Die Last und Lust der vielen Filme

WHERE THE TRUTH LIES

Bärenkandidat? A PRARIE HOME COMPANION von Altmeister Robert Altman

 
 
 
 

Rätselraten um die Goldenen Bären: Unsicherheit vor der Vergabe der Preise bei der 56. Berlinale.

Wer bekommt den Goldenen Bären? Auch am letzten Tag eines durchweg interessanten, wenn auch künstlerisch nicht übermäßig inspirierten Wettbewerbs hat sich unter mehreren guten Kandidaten noch kein klarer Favorit für die begehrte Trophäe herausgeschält.

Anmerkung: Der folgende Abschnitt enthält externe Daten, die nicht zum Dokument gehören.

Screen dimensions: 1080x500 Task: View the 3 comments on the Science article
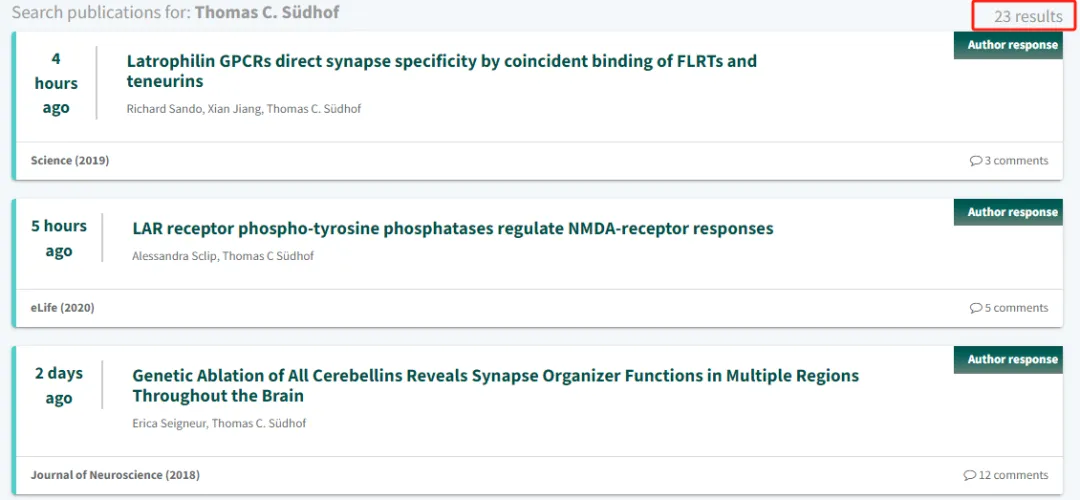click(x=1009, y=161)
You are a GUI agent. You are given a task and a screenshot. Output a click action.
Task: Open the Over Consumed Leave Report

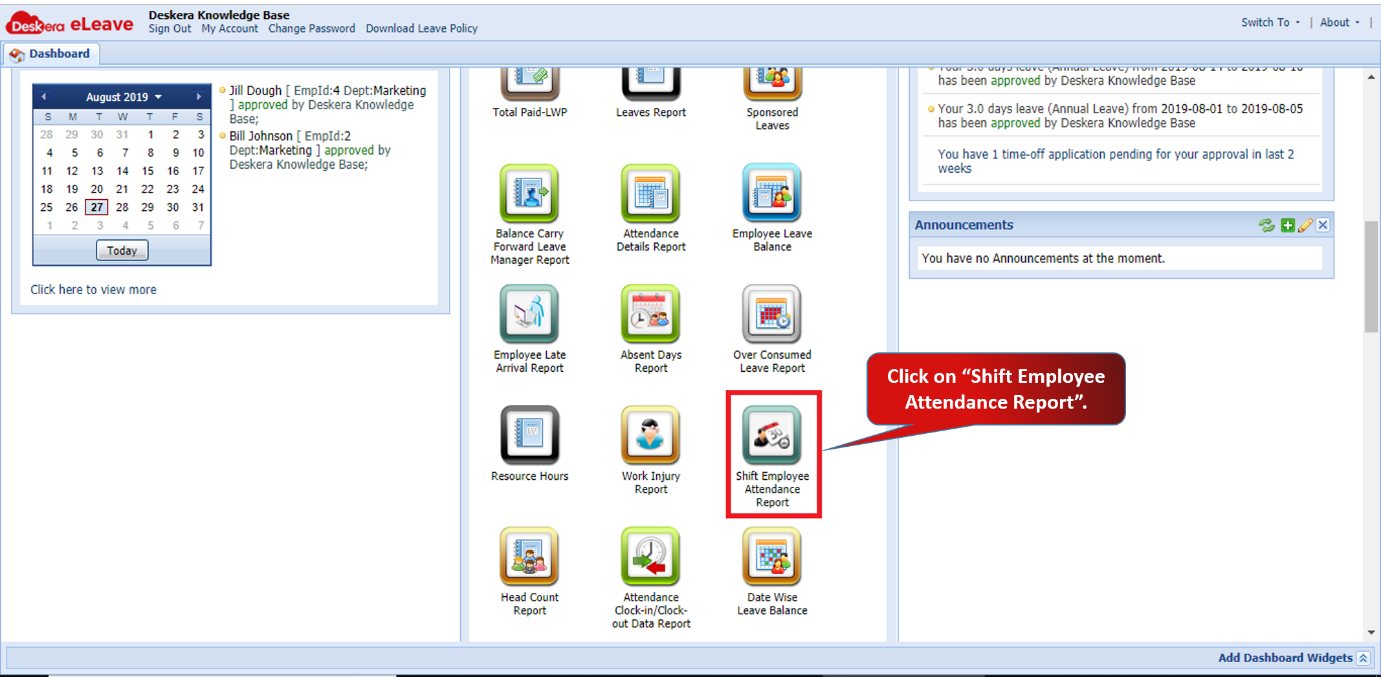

Kaum überraschend wird Michael Winterbottoms engagiertes Politdrama ROAD TO GUANTANAMO hoch gehandelt: Ein Film, der haargenau in die Zeit passt, der dem von Berlinale-Chef Dieter Kosslick behaupteten Festivaltrend - "Die Rückkehr des Politischen" - entspricht, und der auch filmisch zum zwingendsten gehört, das man in den letzten acht Tagen sah. Aber wird der stilistische Moralist Winterbottom nur drei Jahre nach seinem Berlinale-Gewinn mit IN THIS WORLD - kurz vor Beginn von Bushs Irak-Abenteuer auch dies ein politischer Film - schon wieder triumphieren?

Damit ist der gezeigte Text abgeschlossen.